The Kinesis dispatcher can be configured with other KPL properties in the same way as we do with 'Region'
Kafka Dispatcher
The Kafka dispatcher uses high level Kafka producer to write the spans to Kafka topic. The dispatcher expects a partition key, and the span-agent uses the TraceId in the span proto object as the partition key.
a. producer.topic - Kafka topic
b. bootstrap.servers - set of bootstrap servers
The Kafka dispatcher can be configured with other Kafka producer properties in the same way as bootstrap.servers.
HTTP Dispatcher
The HTTP dispatcher uses an http client to post spans to a remote collector.
a. url - url for the http span collector (eg: http://collector-svc:8080/spans)
b. client.timeout.millis - timeout in milliseconds for reporting spans to the collector.
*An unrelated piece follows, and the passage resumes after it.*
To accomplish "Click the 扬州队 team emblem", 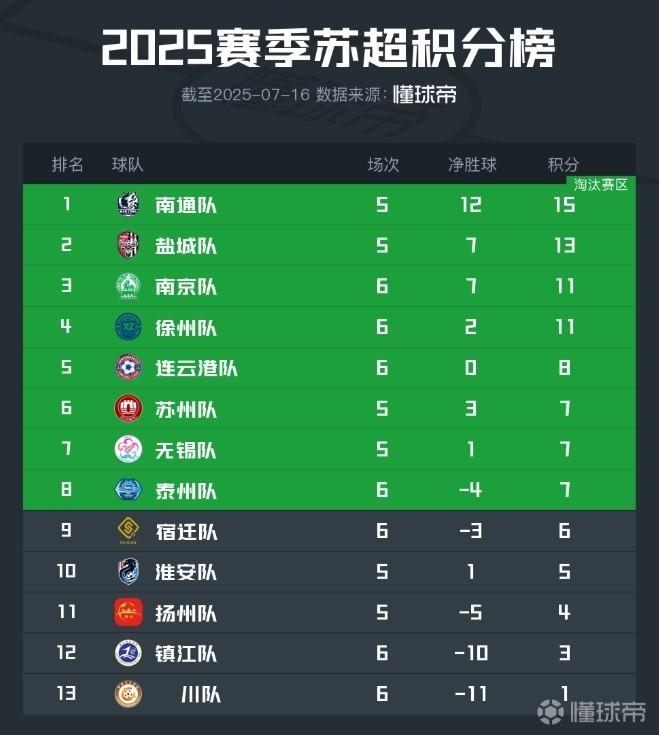I will click(x=129, y=613).
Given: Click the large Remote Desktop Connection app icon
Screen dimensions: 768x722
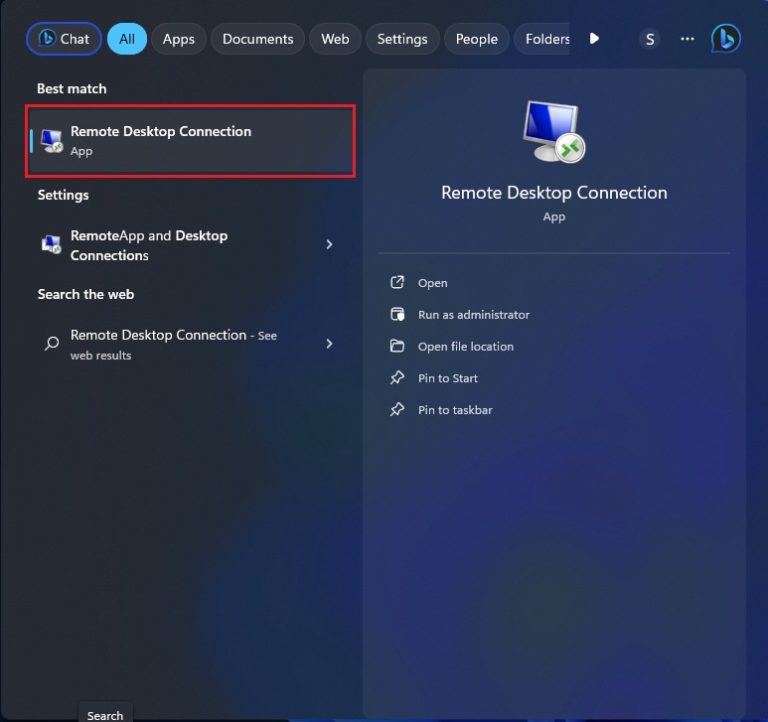Looking at the screenshot, I should pos(553,132).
Defaults to 500 ms.
b. client.connectionpool.idle.max - number of idle connections to keep in the connection pool. Defaults to 5
b. client.connectionpool.keepalive.minutes - keep alive duration in minutes for connections in the connection pool. Defaults to 5.
S3 Dispatcher
This dispatcher is specifically for dispatching blobs to AWS S3 Server. It also has the ability to read the blobs from the same bucket. You need a GRPC client to read the blobs from port 35001.
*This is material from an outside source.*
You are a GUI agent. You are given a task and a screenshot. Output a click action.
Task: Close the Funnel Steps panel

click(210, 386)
region - aws region for e.g. us-west-2
bucket.name - aws s3 bucket name
aws.access.key and aws.secret.key - Optional, use them if want to use static AWS credentials.
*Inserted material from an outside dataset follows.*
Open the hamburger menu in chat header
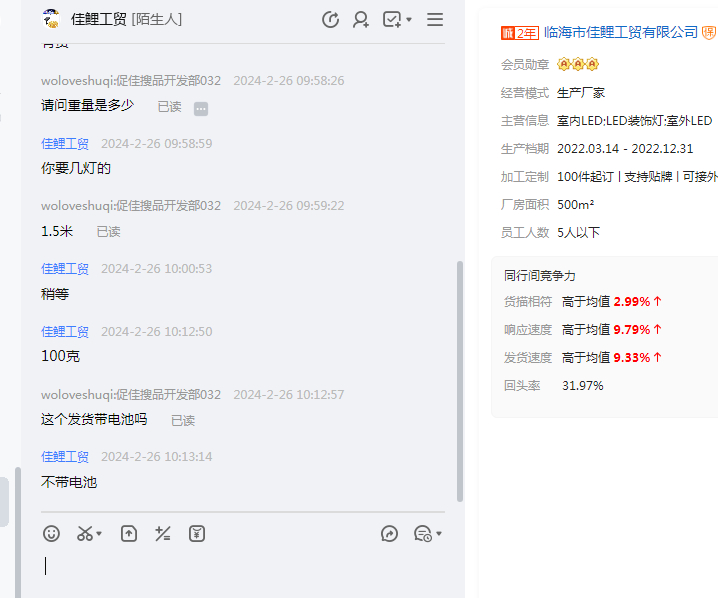718x598 pixels. [435, 19]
max.outstanding.requests - maximum parallel uploads to s3, else RateLimitException is thrown and sent to the client
keep.alive - Optional, TCP keep alive for aws client. Default: false
should.wait.for.upload - Optional, define is it should wait for complete upload of blob to S3. Default: false
max.connections - Optional,maximum connections for aws client
retry.count - Optional, maximum error retry for upload
service.endpoint - Optional, custom endpoint for s3
path.style.access.enabled - Optional, can be either true or false
disable.chunked.encoding - Optional, can be either true or false
How to build code?
Clone
Since this repo contains haystack-idl as the submodule, so use the following to clone the repo
git clone --recursive [email protected]:ExpediaDotCom/haystack-agent.git .
Prerequisites:
- Make sure you have Java 1.8
- Make sure you have maven 3.3.9 or higher
- Make sure you have docker 1.13 or higher
Note : For Mac users you can download docker for Mac to set you up for the last two steps.
Build
For a full build, including unit tests you can run
mvn clean package
How to run locally?
Edit dev.conf and set the Kafka endpoint correctly and then run
java -jar bundlers/haystack-agent/target/haystack-agent-<version>.jar --config-provider file --file-path docker/dev.conf
This will spin up GRPC server on port 8080
Releases
- Decide what kind of version bump is necessary, based on Semantic Versioning conventions. In the items below, the version number you select will be referred to as
x.y.z
. - Update all pom.xml files in this project, changing the version element to
<version>x.y.z-SNAPSHOT</version>
. Note the-SNAPSHOT
suffix. - Make your code changes, including unit tests.
- Update the ReleaseNotes.md file with details of your changes.
- Create a pull request with your changes.
- Ask for a review of the pull request; when it is approved, the Travis CI build will upload the resulting jar file to the SonaType Staging Repository.
- Tag the build with the version number: from a command line, executed in the root directory of the project:
git tag x.y.z
git push --tags
This will cause the jar file to be released to the SonaType Release Repository.